In D&D it is described as a Warm Forest.

daggaz
2007-02-12, 10:10 AM
I made a giant jungle zone for a MUD i used to play.

It was hot, humid, heavily forested, and it rained half the time. There were areas of heavy swamp, lakes, channels, many islands (with different beasties vying for control), and some mountainous ridges that lifted out of the soup into a cloud forest kind of environment.

Down in the bottom I had snakes, (all sizes, the smaller the more poisonous usually), crocodiles (normal and giant), giant wasps, piranha swarms, giant slugs, stirge swarms, slimes and molds, myconids, spiders (normal and giant), will-o-wisps, trolls, chuuls, 'tentacle monsters' (basically a homebrew monster with 5-10 tentacles that would seize people from their boats, pulling them underwater towards its mouth), and some other beasties, like jaguars, monkeys, things that were more mundane/nonaggro. Oh and a handful of black dragon wyrmlings with lairs scattered throughout the jungle.

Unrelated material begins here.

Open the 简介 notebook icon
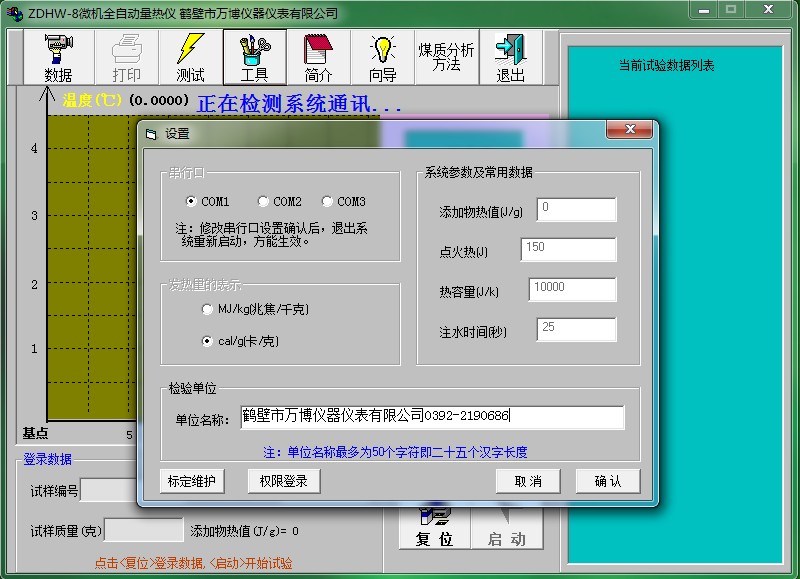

Sentient races down low involved a tribe of lizardmen led by an evil lizardman druid, a tribe of primitive humans led by a shaman in constant struggle with the lizardmen, and a sunken yuan-ti temple populated by undead yuan-ti that drowned during the destruction of their temple, only to be raised again by their wizard-turned lich yuan-ti temple lord in a last ditch effort to preserve his life as the temple was destroyed. And I had a hag in there somewhere too, well hidden, as well as a few yuan-ti survivors led by a commander, and finally some sylvan elf scouts.

There was also a mature black dragon (the mother of the wyrmlings) who had deals with both the lizardmen and the lich. The lich had used a hasty and ill-prepared spell to gain his powers, and therefor needed a certain amount of black dragon blood every month to maintain the magic. In what basically amounted to a 'protection racket,' the lich allowed the lizardmen to exist, provided they pay a tribute of platinum each month during the new moon. The lizardmen got this platinum from a tribe of kobolds (they had invaded their island, enslaving the kobolds and forcing them permanently into their primitive mines, found in the center of the island), and each month they pushed a raft of raw (yet fairly pure) platinum into the center of the lake, directly above the temple. The lich then traded this platinum for a small amount of the dragon's blood.

There was a newly arrived green dragon as well, who posed as a shaman and led the humans, and was beginning preperations for the extermination of the black dragons, starting with the brood. (this is where any PC's first came into the story).

Higher up in the cloud forest, which was reached by climbing trees (some of them giant) or using caves to ascend a long path of high-cliff steps along a rocky ridge, I had different animals. The ground was drier here, and on the way up you met more ape-like animals, basilisk lizards (along the rockier part of the ridge line), some grey-renders (and they had some smaller friends I forget what), giant ants (a whole colony hidden underground), a tribe of ogres, and finally a tribe of sylvan elves living in the lofty tops of some truly giant trees, along with a hive of giant honeybees and rookery of giant eagles.

Man. Jungle settings are the best.

talsine
2007-02-12, 10:28 AM
I miss playing my human barbarian. Called him Taron, or some such. ahem...

Anyway, Jungles are more than just "warm forests" they've got more life and biodivericity than any other single place on a planet save the oceans. reptiles, avians, mamals, insects, all of them have a place. As do my favorite NPC race the Yuan-Ti (YAY SNAKE PEOPLE!!). Your probebly better off doing a little bit of research and building your own jungle stuff than looking for pre-built stuff, but thats almost always true. It depends mostly on how much time you plan on spending there. If its not much, ala the PC's are jsut passing through, then use the forest tables and if something that doesn't fit comes up, just pull something along those lines that does fit.